> [The exercise] In each of the items below, swap "screenshot" for "image" and give the lines back with nothing else changed. Leave the pictures out.

> [Information shown]
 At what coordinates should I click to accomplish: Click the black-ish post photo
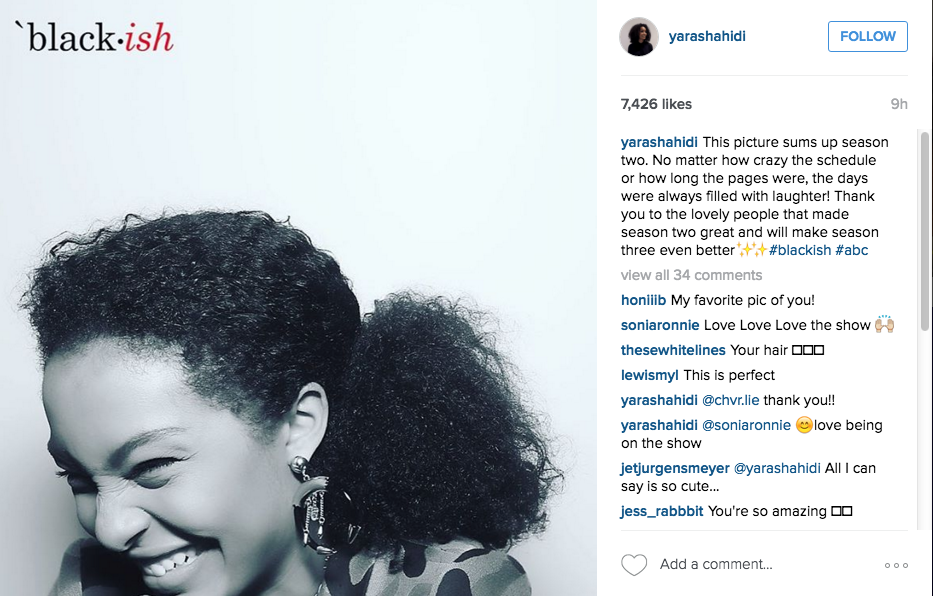pos(298,298)
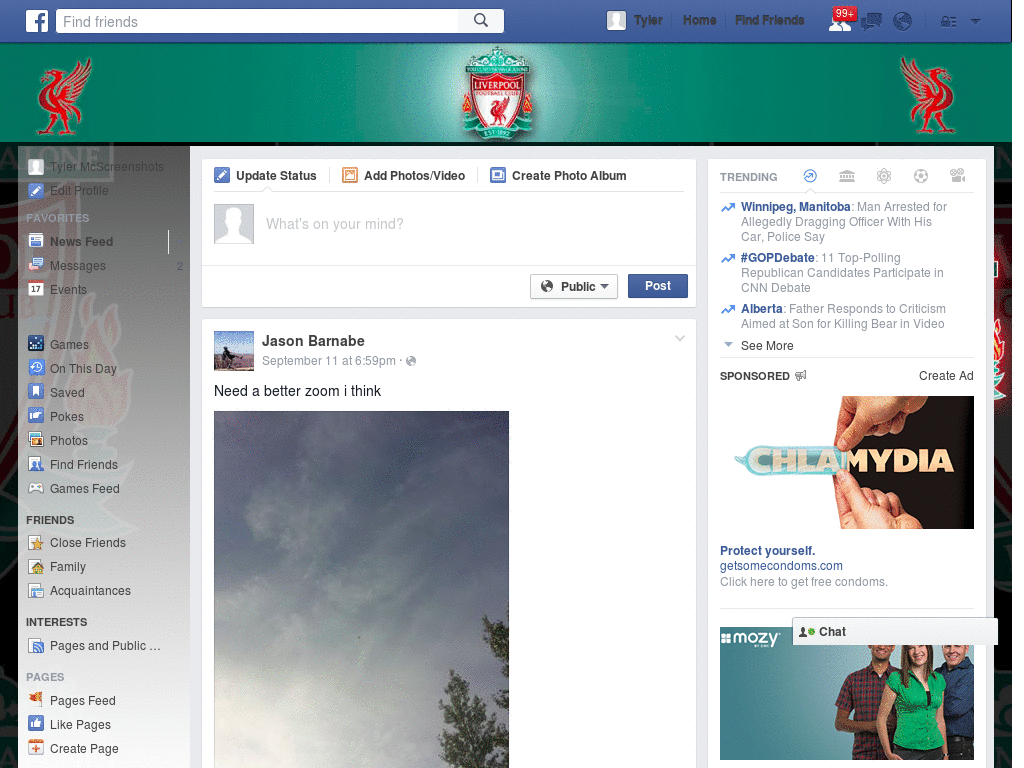View Sports trends via soccer ball icon
1024x768 pixels.
point(920,176)
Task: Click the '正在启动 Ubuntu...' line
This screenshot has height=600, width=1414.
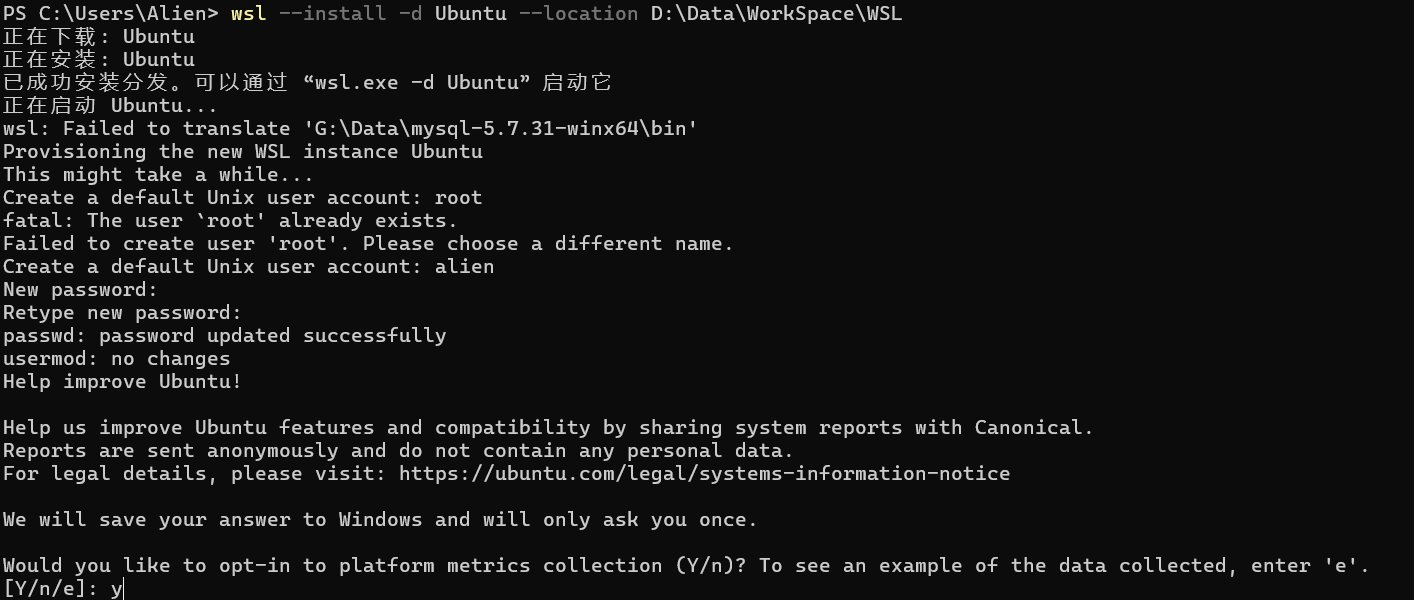Action: [110, 106]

> [Complete answer]
 At what coordinates should I click to accomplish: Click the black-ish post photo
pos(298,298)
View Sports trends via soccer ball icon
1024x768 pixels.
point(920,176)
Task: Click the '正在启动 Ubuntu...' line
This image has height=600, width=1414.
Action: [110, 106]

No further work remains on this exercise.